Segment Open

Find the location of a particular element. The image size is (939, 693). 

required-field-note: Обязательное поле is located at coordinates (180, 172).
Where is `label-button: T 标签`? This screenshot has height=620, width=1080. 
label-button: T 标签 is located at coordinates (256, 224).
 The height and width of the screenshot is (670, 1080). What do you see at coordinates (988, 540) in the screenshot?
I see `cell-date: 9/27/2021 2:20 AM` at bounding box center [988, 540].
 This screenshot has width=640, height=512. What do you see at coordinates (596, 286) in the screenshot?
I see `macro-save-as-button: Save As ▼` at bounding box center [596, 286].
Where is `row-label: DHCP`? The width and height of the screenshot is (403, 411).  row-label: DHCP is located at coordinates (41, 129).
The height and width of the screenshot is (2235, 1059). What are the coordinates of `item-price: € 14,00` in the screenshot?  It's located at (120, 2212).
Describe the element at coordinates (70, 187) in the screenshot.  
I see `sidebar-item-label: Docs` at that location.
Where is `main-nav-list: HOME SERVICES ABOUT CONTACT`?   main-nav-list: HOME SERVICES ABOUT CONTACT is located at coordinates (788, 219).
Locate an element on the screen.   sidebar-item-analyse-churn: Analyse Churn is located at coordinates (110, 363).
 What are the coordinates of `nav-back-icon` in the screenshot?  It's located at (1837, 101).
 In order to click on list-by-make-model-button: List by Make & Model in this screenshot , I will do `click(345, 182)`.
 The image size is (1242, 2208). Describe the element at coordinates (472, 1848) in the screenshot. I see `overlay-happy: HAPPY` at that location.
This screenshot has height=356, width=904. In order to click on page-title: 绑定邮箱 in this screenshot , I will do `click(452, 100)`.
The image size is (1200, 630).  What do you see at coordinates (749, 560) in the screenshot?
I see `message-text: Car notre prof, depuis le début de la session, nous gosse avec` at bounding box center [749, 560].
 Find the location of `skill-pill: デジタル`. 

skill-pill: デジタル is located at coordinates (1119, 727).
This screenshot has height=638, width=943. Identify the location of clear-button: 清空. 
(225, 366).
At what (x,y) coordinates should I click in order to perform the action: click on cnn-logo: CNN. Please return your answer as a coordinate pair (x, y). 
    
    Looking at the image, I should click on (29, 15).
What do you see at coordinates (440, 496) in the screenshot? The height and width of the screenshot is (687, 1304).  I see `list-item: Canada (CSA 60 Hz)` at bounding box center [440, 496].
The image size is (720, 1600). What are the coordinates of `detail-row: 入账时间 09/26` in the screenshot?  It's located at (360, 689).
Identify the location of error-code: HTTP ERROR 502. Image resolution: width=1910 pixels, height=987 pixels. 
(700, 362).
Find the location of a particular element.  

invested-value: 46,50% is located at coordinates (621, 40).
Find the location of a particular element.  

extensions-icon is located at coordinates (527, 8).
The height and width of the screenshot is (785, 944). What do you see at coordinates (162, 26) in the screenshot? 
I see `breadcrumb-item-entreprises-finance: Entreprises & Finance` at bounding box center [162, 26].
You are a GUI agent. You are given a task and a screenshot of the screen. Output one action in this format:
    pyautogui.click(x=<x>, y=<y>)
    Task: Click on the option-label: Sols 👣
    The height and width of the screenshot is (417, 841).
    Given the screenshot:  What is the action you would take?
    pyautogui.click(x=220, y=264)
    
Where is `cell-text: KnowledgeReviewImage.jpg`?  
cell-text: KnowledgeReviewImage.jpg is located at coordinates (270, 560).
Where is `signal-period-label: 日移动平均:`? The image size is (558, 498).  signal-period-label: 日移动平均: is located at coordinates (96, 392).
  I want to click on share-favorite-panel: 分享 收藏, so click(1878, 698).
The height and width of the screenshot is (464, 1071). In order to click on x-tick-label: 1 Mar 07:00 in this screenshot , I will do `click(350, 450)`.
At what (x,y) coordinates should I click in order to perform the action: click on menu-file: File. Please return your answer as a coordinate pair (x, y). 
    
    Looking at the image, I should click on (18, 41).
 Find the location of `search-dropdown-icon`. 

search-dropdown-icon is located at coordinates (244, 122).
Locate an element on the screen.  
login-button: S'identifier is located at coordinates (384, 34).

Segment Closed

- **Problem to solve**: Update all the items above by replacing "on the screen" with "on the display", keeping every other word the same.

- **Exercise output**:
Find the location of a particular element. The image size is (939, 693). 

required-field-note: Обязательное поле is located at coordinates (180, 172).
Where is `label-button: T 标签`? This screenshot has height=620, width=1080. 
label-button: T 标签 is located at coordinates (256, 224).
 The height and width of the screenshot is (670, 1080). What do you see at coordinates (988, 540) in the screenshot?
I see `cell-date: 9/27/2021 2:20 AM` at bounding box center [988, 540].
 This screenshot has width=640, height=512. What do you see at coordinates (596, 286) in the screenshot?
I see `macro-save-as-button: Save As ▼` at bounding box center [596, 286].
Where is `row-label: DHCP`? The width and height of the screenshot is (403, 411).  row-label: DHCP is located at coordinates (41, 129).
The height and width of the screenshot is (2235, 1059). What are the coordinates of `item-price: € 14,00` in the screenshot?  It's located at (120, 2212).
Describe the element at coordinates (70, 187) in the screenshot.  
I see `sidebar-item-label: Docs` at that location.
Where is `main-nav-list: HOME SERVICES ABOUT CONTACT`?   main-nav-list: HOME SERVICES ABOUT CONTACT is located at coordinates (788, 219).
Locate an element on the display.   sidebar-item-analyse-churn: Analyse Churn is located at coordinates (110, 363).
 What are the coordinates of `nav-back-icon` in the screenshot?  It's located at (1837, 101).
 In order to click on list-by-make-model-button: List by Make & Model in this screenshot , I will do `click(345, 182)`.
 The image size is (1242, 2208). Describe the element at coordinates (472, 1848) in the screenshot. I see `overlay-happy: HAPPY` at that location.
This screenshot has height=356, width=904. In order to click on page-title: 绑定邮箱 in this screenshot , I will do `click(452, 100)`.
The image size is (1200, 630).  What do you see at coordinates (749, 560) in the screenshot?
I see `message-text: Car notre prof, depuis le début de la session, nous gosse avec` at bounding box center [749, 560].
 Find the location of `skill-pill: デジタル`. 

skill-pill: デジタル is located at coordinates (1119, 727).
This screenshot has height=638, width=943. Identify the location of clear-button: 清空. 
(225, 366).
At what (x,y) coordinates should I click in order to perform the action: click on cnn-logo: CNN. Please return your answer as a coordinate pair (x, y). 
    
    Looking at the image, I should click on (29, 15).
What do you see at coordinates (440, 496) in the screenshot? The height and width of the screenshot is (687, 1304).  I see `list-item: Canada (CSA 60 Hz)` at bounding box center [440, 496].
The image size is (720, 1600). What are the coordinates of `detail-row: 入账时间 09/26` in the screenshot?  It's located at (360, 689).
Identify the location of error-code: HTTP ERROR 502. Image resolution: width=1910 pixels, height=987 pixels. 
(700, 362).
Find the location of a particular element.  

invested-value: 46,50% is located at coordinates (621, 40).
Find the location of a particular element.  

extensions-icon is located at coordinates (527, 8).
The height and width of the screenshot is (785, 944). What do you see at coordinates (162, 26) in the screenshot? 
I see `breadcrumb-item-entreprises-finance: Entreprises & Finance` at bounding box center [162, 26].
You are a GUI agent. You are given a task and a screenshot of the screen. Output one action in this format:
    pyautogui.click(x=<x>, y=<y>)
    Task: Click on the option-label: Sols 👣
    The height and width of the screenshot is (417, 841).
    Given the screenshot:  What is the action you would take?
    pyautogui.click(x=220, y=264)
    
Where is `cell-text: KnowledgeReviewImage.jpg`?  
cell-text: KnowledgeReviewImage.jpg is located at coordinates (270, 560).
Where is `signal-period-label: 日移动平均:`? The image size is (558, 498).  signal-period-label: 日移动平均: is located at coordinates (96, 392).
  I want to click on share-favorite-panel: 分享 收藏, so click(1878, 698).
The height and width of the screenshot is (464, 1071). In order to click on x-tick-label: 1 Mar 07:00 in this screenshot , I will do `click(350, 450)`.
At what (x,y) coordinates should I click in order to perform the action: click on menu-file: File. Please return your answer as a coordinate pair (x, y). 
    
    Looking at the image, I should click on (18, 41).
 Find the location of `search-dropdown-icon`. 

search-dropdown-icon is located at coordinates (244, 122).
Locate an element on the display.  
login-button: S'identifier is located at coordinates (384, 34).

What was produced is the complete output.